For a casual student like me, to sit through Waheedul Haq's class was like being exhumed by a sense of guilt. Every once in a while, he would remind us that music could not be a half-hearted affair. For him, there could be no compromise or dilettantism in Art. I guess I was only looking for teachers who would not be so “demanding” of me. And, that is why I could never have the courage to acknowledge Waheedul Haq as my guru. I would only envy from a distance his disciples who would be surrounding him all the time, making their own individual struggles to live up to his expectations.

After each bad performance on stage, his was the gaze I tried to avert by all means. He would just give a blank look and that would be enough to get the message. Perhaps he could not even bother to listen, but I always had a feeling that he did. It was on rare occasions that I caught a glint of approval in his eyes. The last time I performed on a Chhayanaut programme in Natmondol, he mumbled some words of appreciation. I was so beside myself with joy that I could hardly catch the words.

Waheedul Haq admonished us in class, but never raised his voice. To drive home his point, he just talked in his rambling manner, but never made it sound like a sermon. And, perhaps to remind us of where we were he broke into music every now and then. He knew there would be other teachers who would tell us about the grammar of music, introduce us to new taals and ragas, and show us how to read notations. It was his duty to make us feel the passion for music and unravel the world of beauty that could be conceived of the seven basic notes.

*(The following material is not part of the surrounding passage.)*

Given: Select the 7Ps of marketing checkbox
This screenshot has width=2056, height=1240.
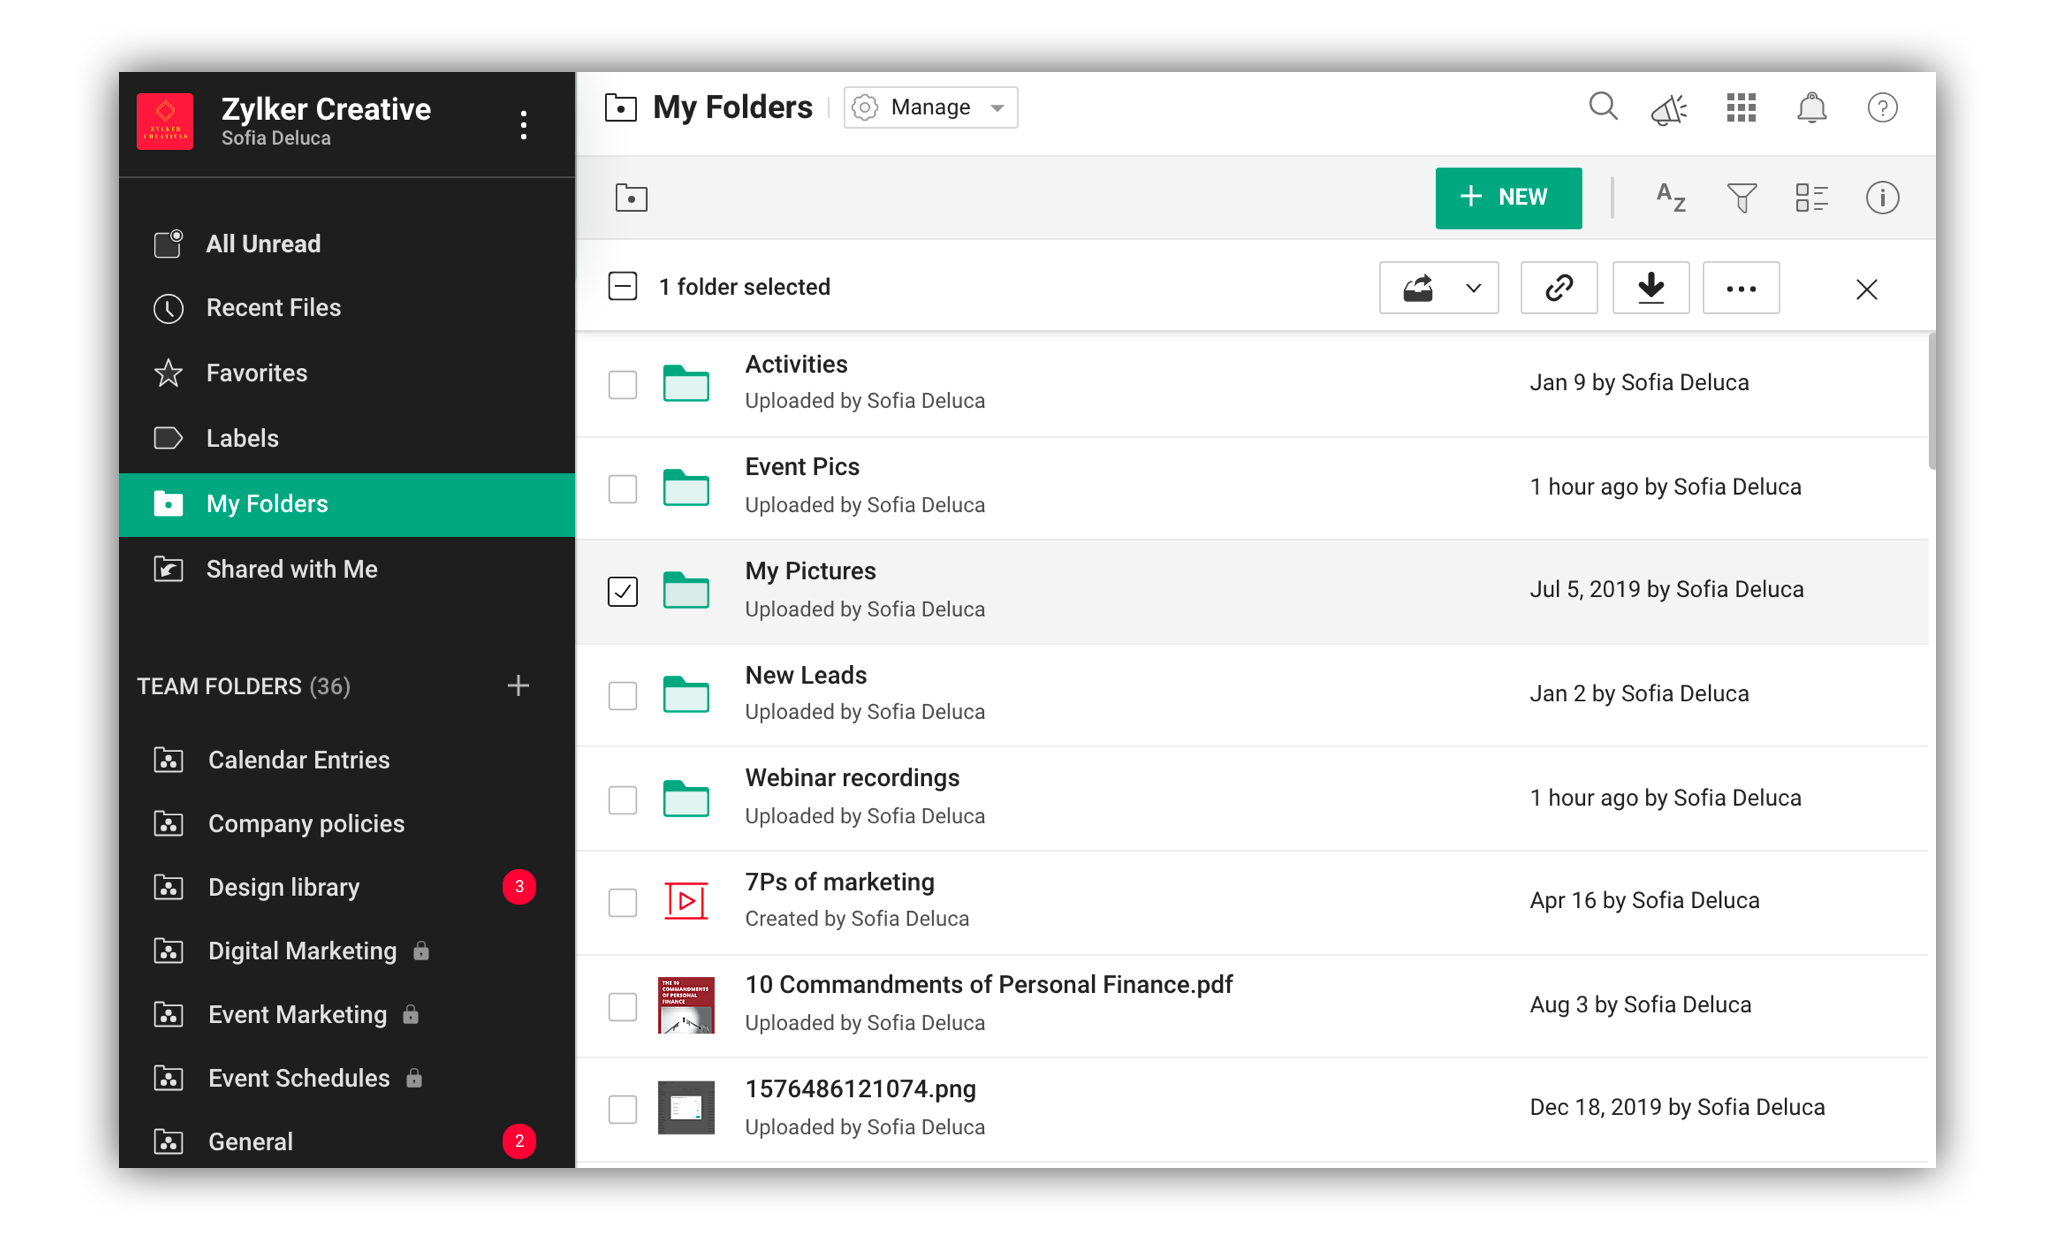Looking at the screenshot, I should pos(622,902).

It felt as if he took a particular Tagore song to teach in the class only as a pretext. He would literally deconstruct the song to unearth the layers of meaning and then lead us unawares to explore the depth of Tagore's humanism and spirituality towards expounding his vision of Jivandevta. Waheedul Haq would sing the opening lines of the song and then break into a seamless alaap of the raga that the song was based on. He would show us how to articulate each sound, where to pause for breath, which word to stress to accentuate the meaning, or how to deliver the delicate shanchari or third stanza of the songs. He would talk to us about plants, about aesthetics, about quantum physics, about anything pertinent that crossed his mind. In my first year class of Chhayanaut, I just sat mesmerized, a schoolboy striving to make sense of half the things being said to us.

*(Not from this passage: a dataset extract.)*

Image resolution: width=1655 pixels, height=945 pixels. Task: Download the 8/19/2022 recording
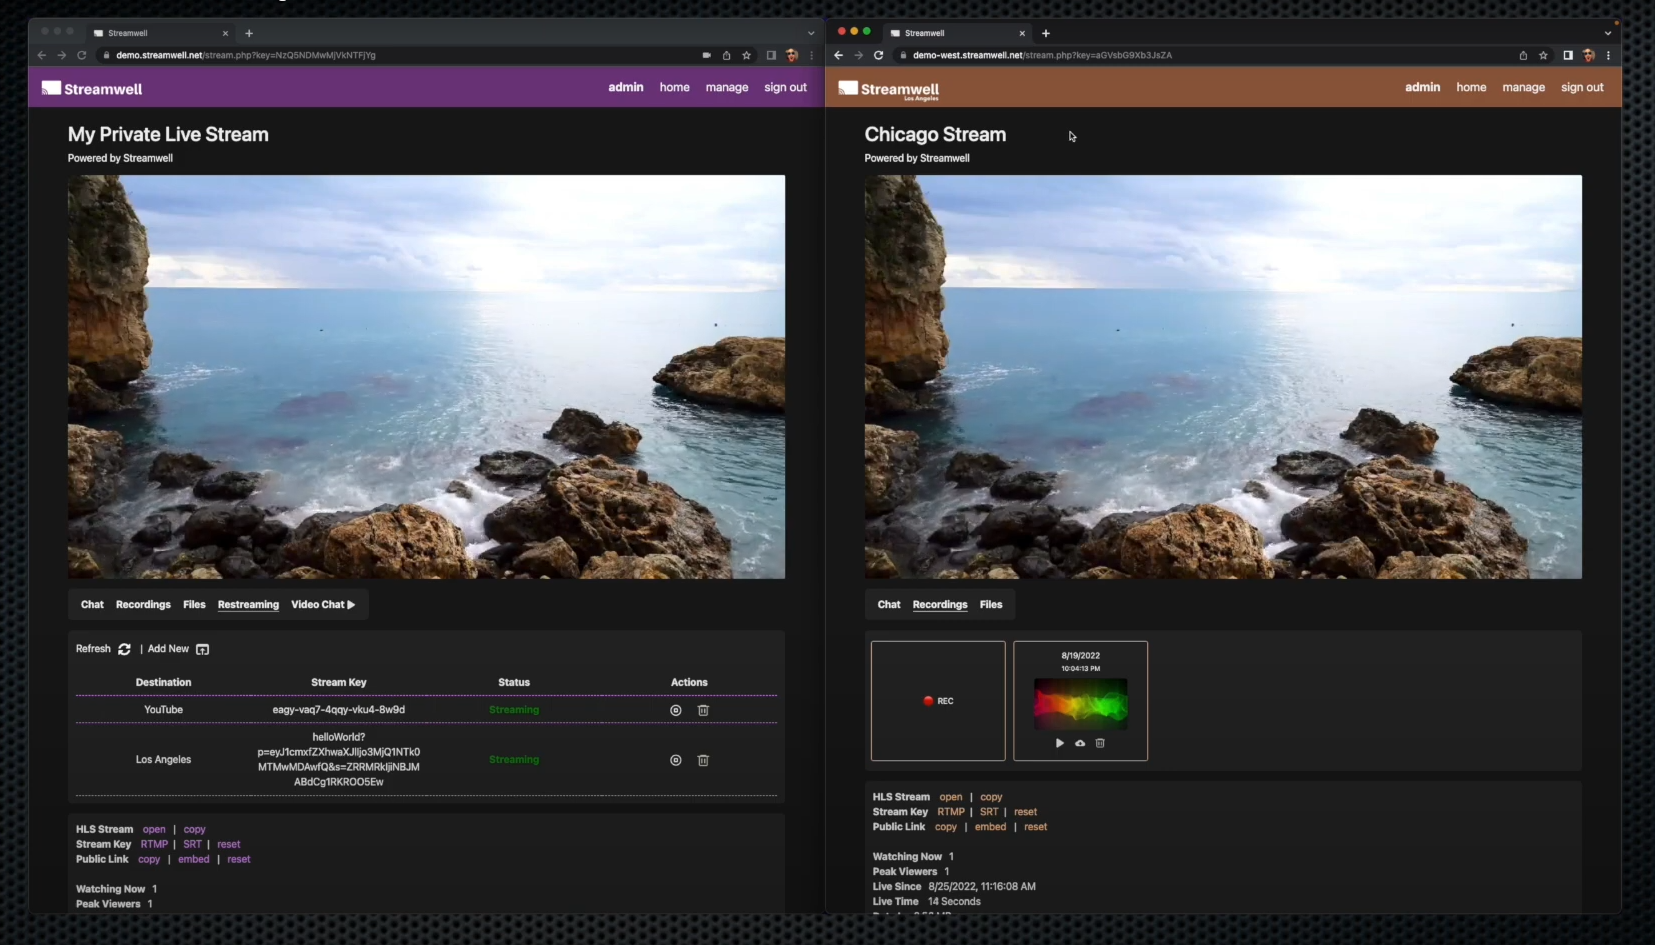pos(1080,743)
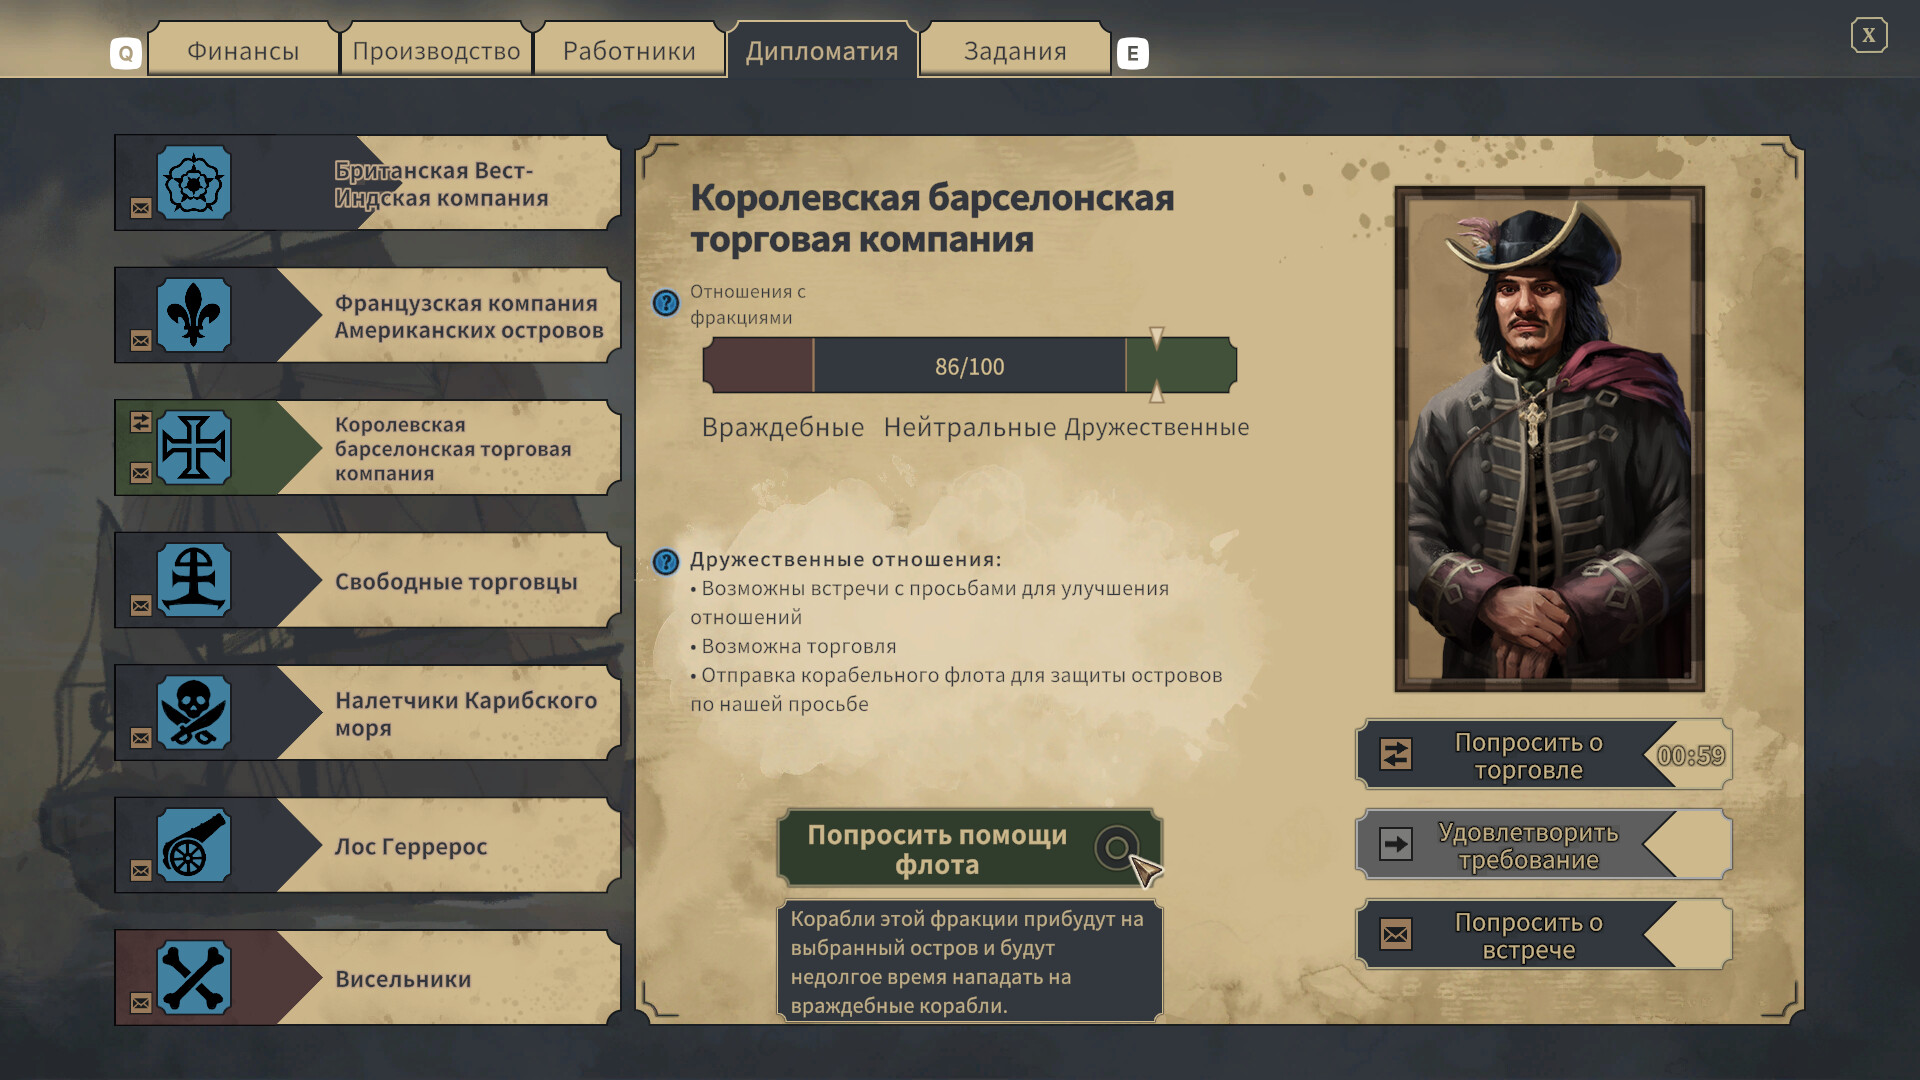
Task: Select the blue cross emblem of the Barcelona company
Action: pos(195,448)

Waheedul Haq never discussed “politics” in class or even in private sessions with us. But he could relentlessly talk about what it really meant to be a Bangalee. For him, it was an urge or a feeling that should come from within, and had to be worked at continuously. Obviously, he underscored certain principles in the process, and seemed to have made it his life's purpose to instill these principles among his students. He threw us the challenge to espouse certain value judgments that may have seemed a little too “rigid” for our “postmodern” debates (e.g. high culture vs. pop culture), but we were always awed by the force and sincerity of his conviction. Of course, we could never confront him with these “debates”; for these are issues we need to negotiate among ourselves and this is an area where Waheedul Haq and his ideas will always remain relevant.

Three years ago, I finally started going to Waheedul Haq's Shewrapara residence along with some of our peers to take lessons from him. Waheedul Haq used to sit on his bed against the open window, with the early morning light gleaming on his silver hair. One of us would start strumming the strings of the tanpura, he would take some time to clear his throat and sing out Shokol(o)-kolush(o)-tamosh(o)-horo, joy(o) hok tobo joy/ Omritobari shinchon(o) koro nikhil(o) bhubon(o)moy. As he “chanted” those lines, to my admiring eyes he seemed to be transcending to a different realm. I think I can still distinctly hear his voice rising in “prayers” for the well being of the world he loved so much.

In some ways, I feel happy that I had known him only at a distance.